Do lado da resposta, precisamos determinar como podemos identificar rapidamente se há um problema. No entanto, as ações de resposta precisam de ser atualizadas para resolver os problemas que os agentes modernos de IA colocam. Deve ser estabelecido um grupo governamental de IA que seja responsável por reter os agentes de IA para completar as suas tarefas programadas sem criar riscos.
Isto permitiria que os indivíduos utilizassem a liberdade criativa e a conveniência que advêm da IA, ao mesmo tempo que protegeria as organizações do risco de ataques e permitiria que as equipas de segurança confiassem nos agentes para realizar as suas tarefas sem a necessidade de os supervisionar constantemente. Agentes de IA reforçados e confiáveis proporcionam um sistema de defesa de segurança mais eficiente.
É necessária uma ação de resposta adicional onde treinemos novamente, desabilitemos ou forcemos a reaprendizagem dos agentes de IA, o que não existe hoje. Deveria haver uma contraparte dentro do SOC para resposta imediata, e haverá empresários responsáveis pela construção desta estrutura. No momento, estamos no nível um do CMMI para esse processo, talvez até zero.
Os analistas de ameaças internas dependerão fortemente desses ajustes. Se pudermos construir uma estrutura e desenvolver um processo para lidar com a sobrecarga de informações que a IA sombra criou, os analistas de ameaças internas estarão mais preparados para lidar com as ameaças antes que elas se tornem devastadoras para as organizações.

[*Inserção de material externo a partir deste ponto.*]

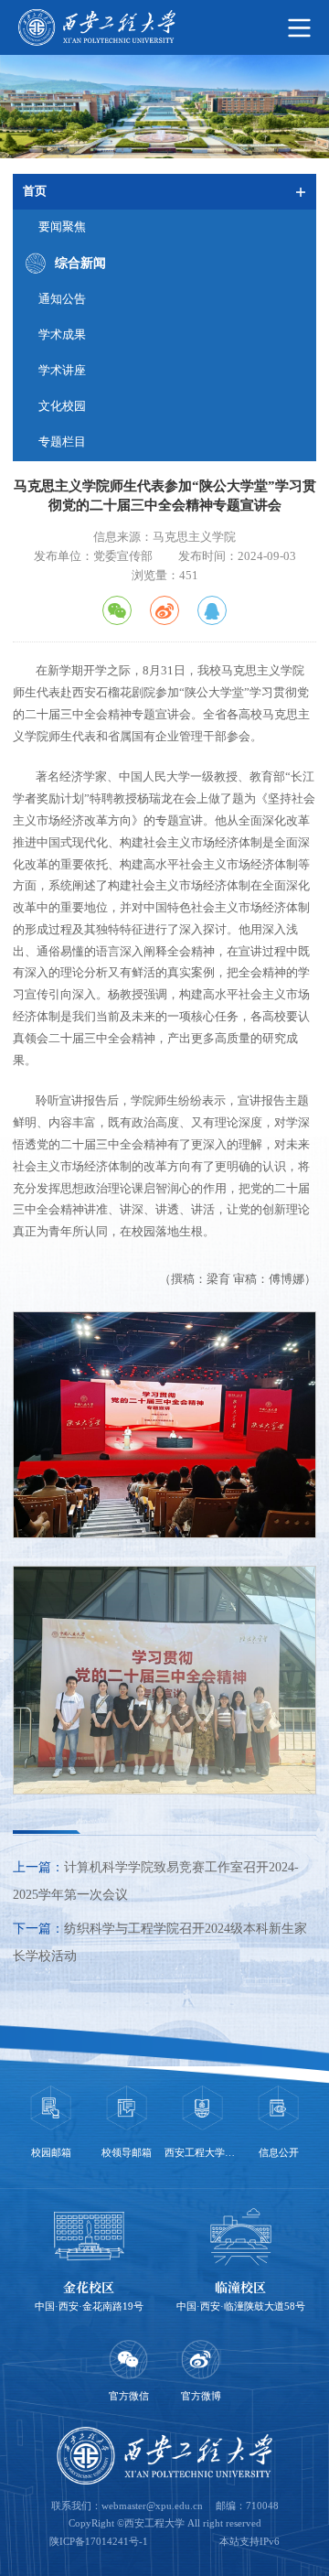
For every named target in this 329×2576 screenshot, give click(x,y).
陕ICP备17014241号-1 (98, 2541)
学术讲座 (62, 370)
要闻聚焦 (62, 227)
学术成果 (62, 335)
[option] (51, 2124)
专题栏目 (62, 442)
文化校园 (62, 406)
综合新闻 (80, 263)
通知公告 (62, 299)
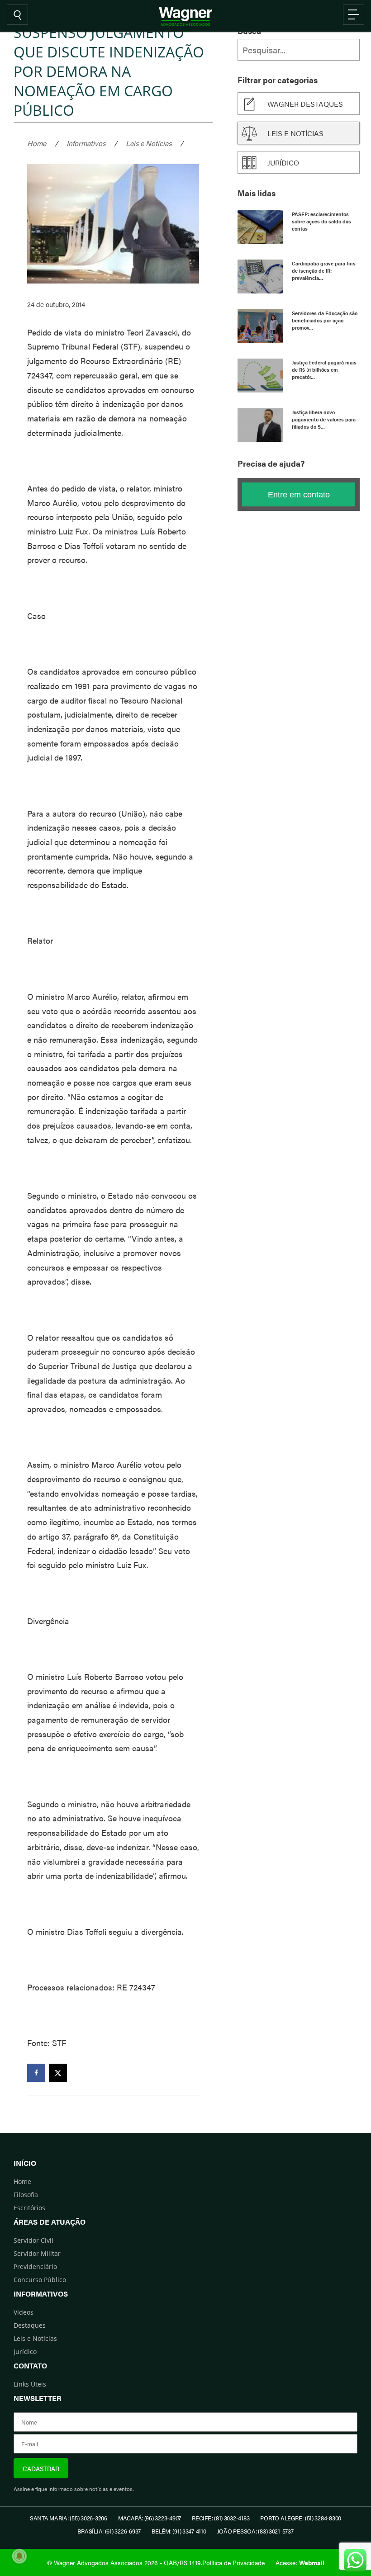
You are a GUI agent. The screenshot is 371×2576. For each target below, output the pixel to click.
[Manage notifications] (19, 2556)
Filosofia (26, 2194)
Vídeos (23, 2312)
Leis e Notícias (148, 143)
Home (36, 143)
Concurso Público (40, 2279)
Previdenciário (35, 2266)
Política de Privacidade (233, 2562)
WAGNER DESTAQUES (305, 104)
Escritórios (29, 2207)
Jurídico (283, 162)
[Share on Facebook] (36, 2073)
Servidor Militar (37, 2253)
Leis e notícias (295, 133)
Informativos (86, 143)
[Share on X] (58, 2073)
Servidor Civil (33, 2240)
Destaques (30, 2325)
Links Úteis (30, 2384)
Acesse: (300, 2562)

Ter uma política de utilização de IA clara e facilmente aplicável, com ferramentas conhecidas e aprovadas, e um processo para rever, testar e implementar novos agentes ou ferramentas de IA com revisões de engenharia e segurança é a única forma de alcançar um nível adequado de mitigação de riscos. É vital que este processo seja simples e transparente. Caso contrário, os funcionários sempre procurarão formas de contorná-lo.
O caminho a seguir para o uso da IA requer compreensão. As organizações não podem controlar o que não compreendem e muitas priorizaram a implantação rápida em detrimento da visibilidade e da governança. Se conseguirmos encontrar um equilíbrio entre inovação e segurança, as organizações poderão maximizar a sua segurança contra ameaças externas, ao mesmo tempo que permitem aos seus funcionários a liberdade de inovar e mudar o mundo.
Listamos os melhores softwares antivírus: análises, testes e classificações de especialistas.